Nicole Mari le Lundi 28 Octobre 2024 à 18:06

La ministre du Partenariat avec les territoires et de la décentralisation, Catherine Vautrin, a réaffirmé, lors de sa visite en Corse, la poursuite du processus d’autonomie et détaillé le calendrier. En même temps, elle a rencontré les acteurs économiques de l’île et répété qu’il n’y avait pas une question Corse, mais des problèmes en Corse. Pour le député Femu a Corsica de la 1ère circonscription de Haute-Corse, membre du groupe parlementaire LIOT, Michel Castellani, il n’est pas question d’opposer les deux. Il explique à Corse Net Infos que la résolution des problèmes du quotidien ne peut pas occulter la dimension politique de la question Corse.



Michel Castellani, député Femu a Corsica de la 1ère circonscription de Haute-Corse, membre du groupe parlementaire LIOT.
Michel Castellani, député Femu a Corsica de la 1ère circonscription de Haute-Corse, membre du groupe parlementaire LIOT.
- La ministre Vautrin a répété à plusieurs reprises qu’il n’y a pas une question Corse, mais des problèmes en Corse. Est-ce une façon de fermer la porte à certaines revendications politiques ?

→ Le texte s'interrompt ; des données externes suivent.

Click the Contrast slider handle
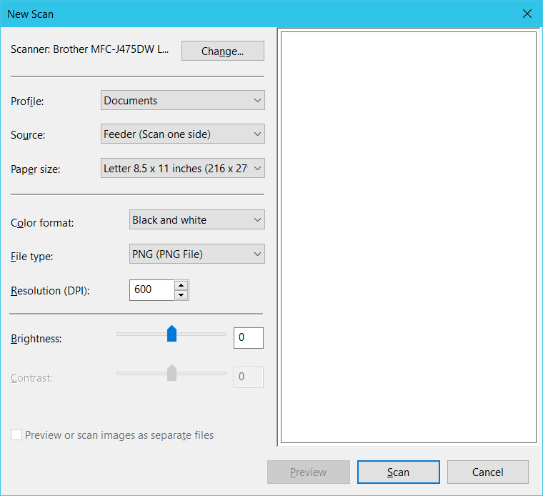 point(171,373)
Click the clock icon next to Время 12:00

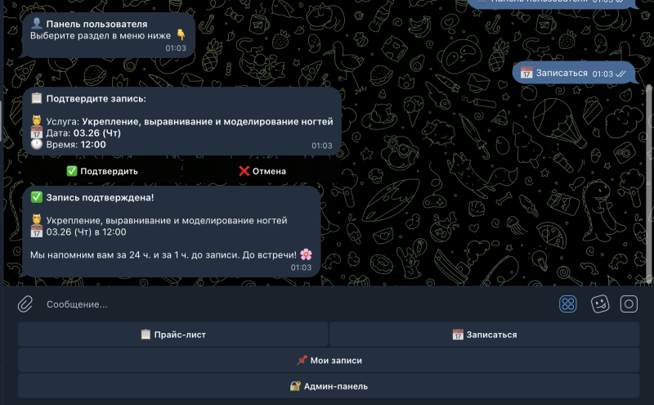click(x=37, y=145)
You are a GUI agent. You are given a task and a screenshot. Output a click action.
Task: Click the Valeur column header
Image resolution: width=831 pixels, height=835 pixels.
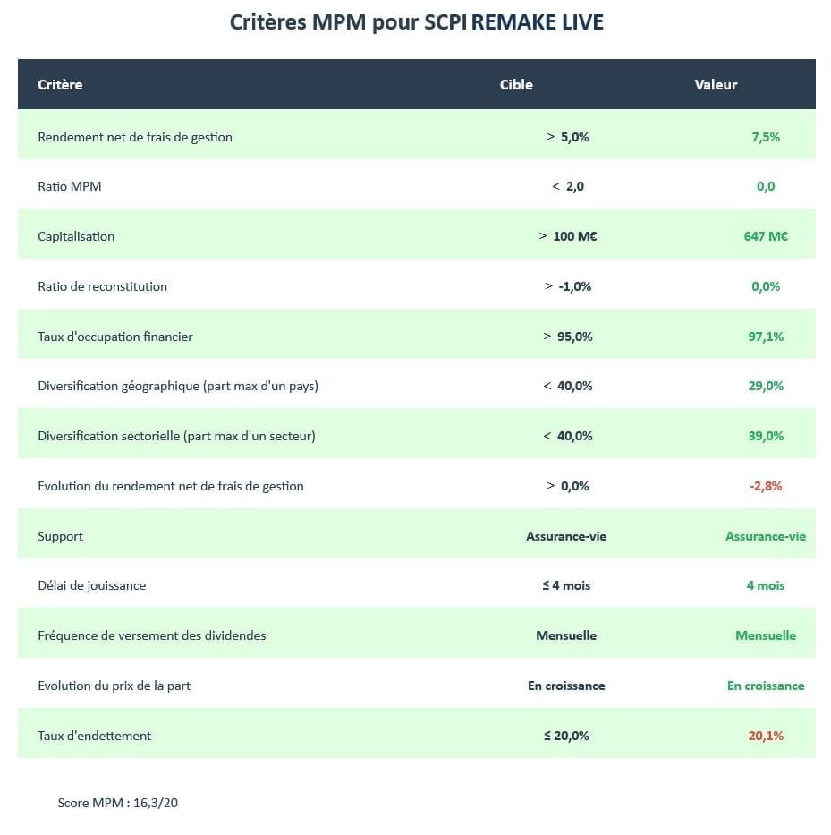click(x=716, y=85)
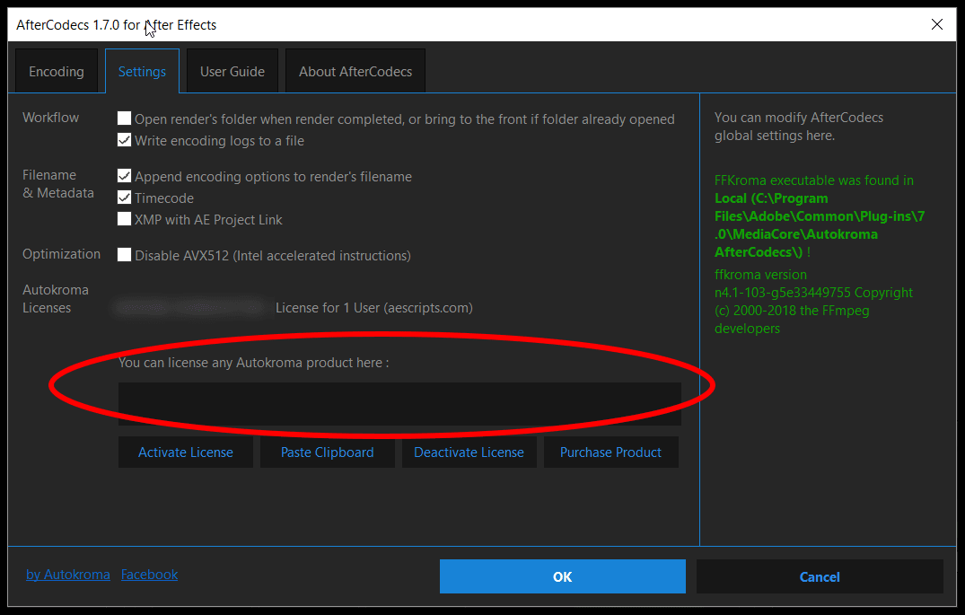Open Purchase Product page
This screenshot has width=965, height=615.
[x=610, y=452]
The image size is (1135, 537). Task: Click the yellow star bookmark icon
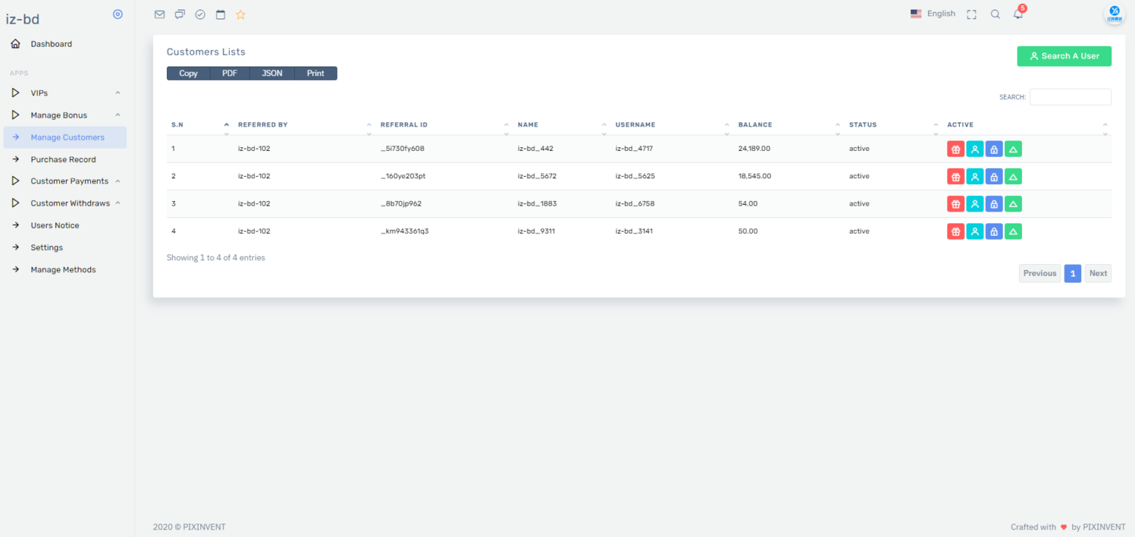click(x=240, y=14)
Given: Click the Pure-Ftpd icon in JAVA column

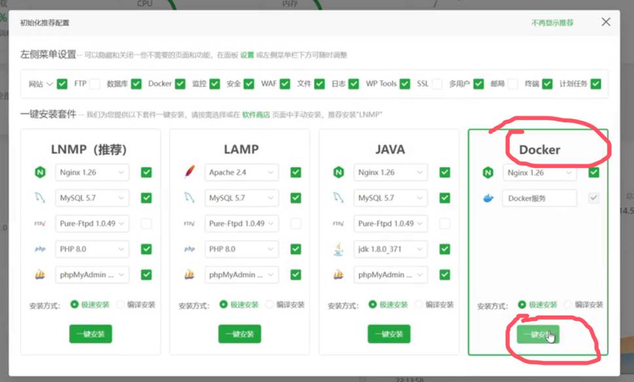Looking at the screenshot, I should click(339, 223).
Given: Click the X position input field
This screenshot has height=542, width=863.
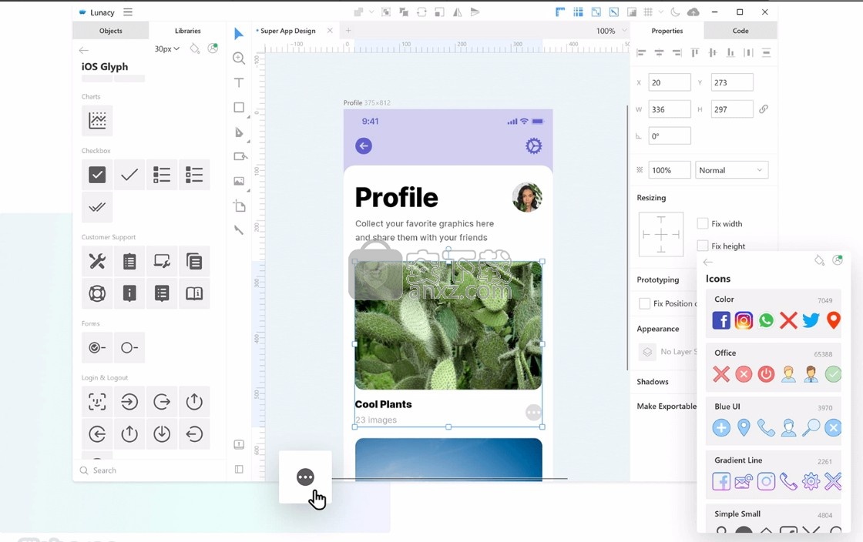Looking at the screenshot, I should (669, 82).
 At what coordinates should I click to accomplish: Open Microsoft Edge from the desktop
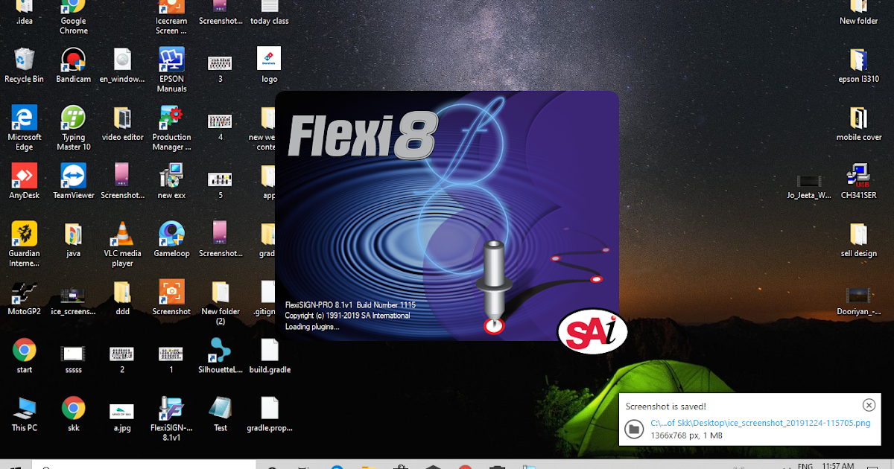[x=24, y=119]
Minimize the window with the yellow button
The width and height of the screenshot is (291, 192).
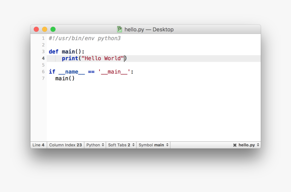tap(45, 30)
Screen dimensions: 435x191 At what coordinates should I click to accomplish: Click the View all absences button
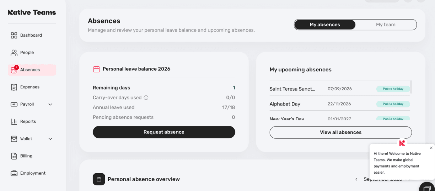click(x=340, y=132)
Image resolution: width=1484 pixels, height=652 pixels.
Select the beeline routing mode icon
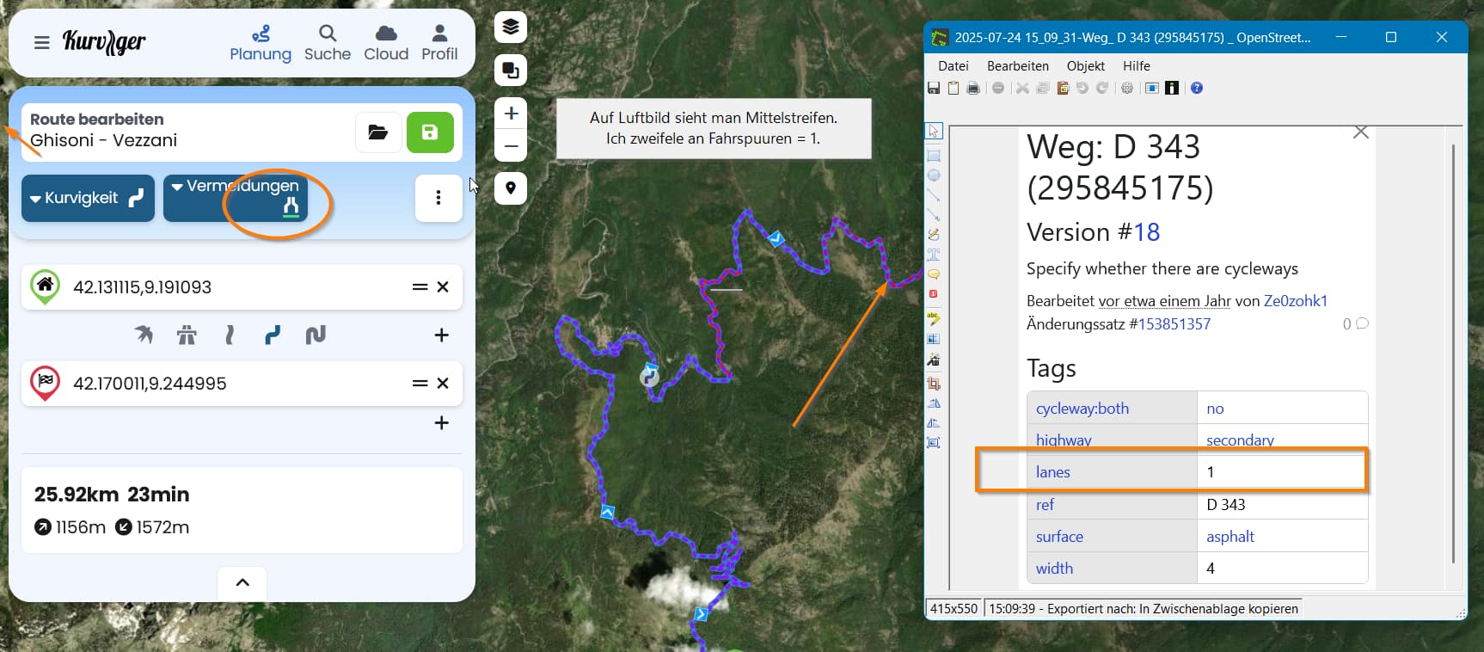144,335
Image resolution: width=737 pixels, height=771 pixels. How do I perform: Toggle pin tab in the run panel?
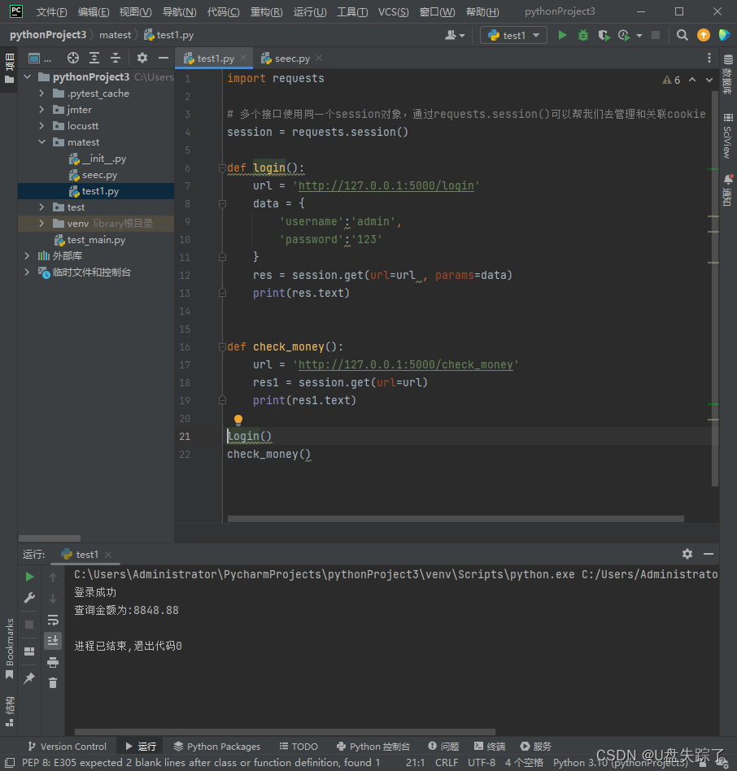29,677
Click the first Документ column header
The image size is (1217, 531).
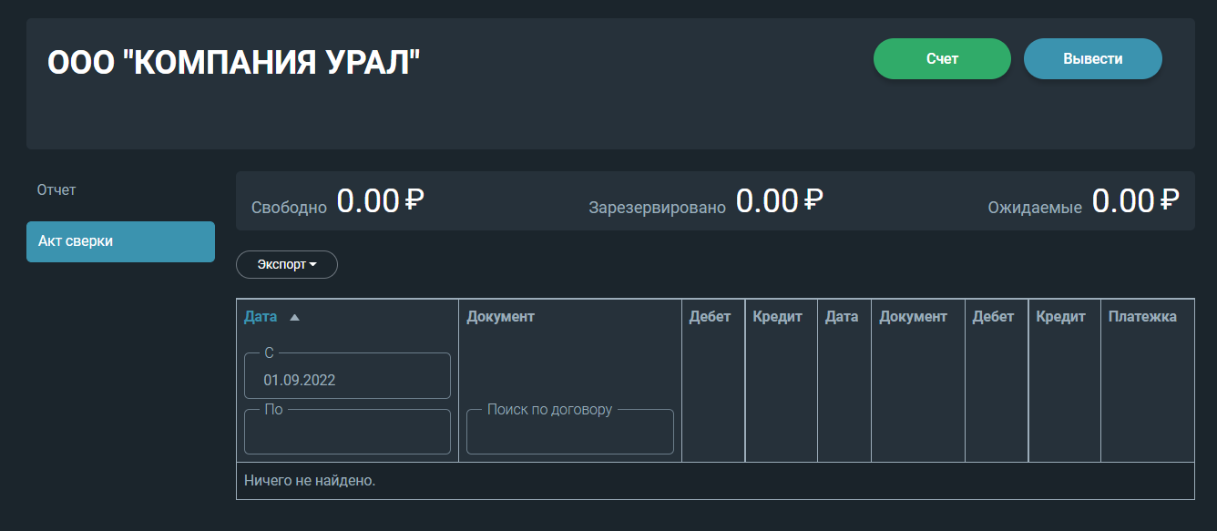coord(500,317)
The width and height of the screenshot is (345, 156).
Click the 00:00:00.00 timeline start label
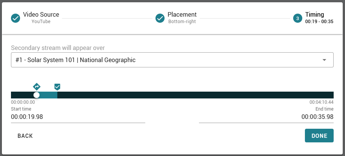23,102
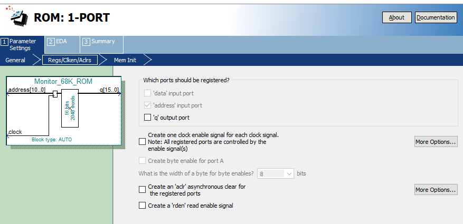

- Il convient de lui poser la question. En ce qui me concerne, les choses sont claires : il y a bien une question historique corse, et c’est celle-ci qu’il convient de prendre en compte. Elle est de nature éminemment politique. On ne peut résumer les difficultés de la Corse à des questions matérielles, même si ces dernières sont patentes. Il n’est pas question de laisser noyer ce qui constitue le fond même de notre action politique dans des approches sémantiques.
 
- N’y a-t-il pas, de votre part, comme le dit l’opposition, une sous-estimation de ces difficultés matérielles ?
- Nullement ! Comme chaque portion de l’espace terrestre, la Corse doit répondre à des besoins en aménagement. Il convient d’y maîtriser la gestion de l’eau, des déchets, des transports intérieurs, maritimes et aériens, du logement, de la formation, de la santé et certainement d’autres. La réponse à ces problèmes est de la compétence de la Collectivité, des communes ou des intercommunalités suivant les cas, avec une intervention plus ou moins directe et plus ou moins forte de l’Etat. En tant que député, j’ai bien souvent à faciliter l’avancée de tel ou tel dossier, à accompagner tel ou tel projet auprès des ministères. C’est dans ce domaine de responsabilité que j’ai eu à faire avancer la question d’un nouvel hôpital à Bastia. Ces questions relèvent de la vie quotidienne et sont naturellement d’une grande importance.
 
- Mais pour vous, l’essentiel est ailleurs et réside dans la dimension politique de la question corse ?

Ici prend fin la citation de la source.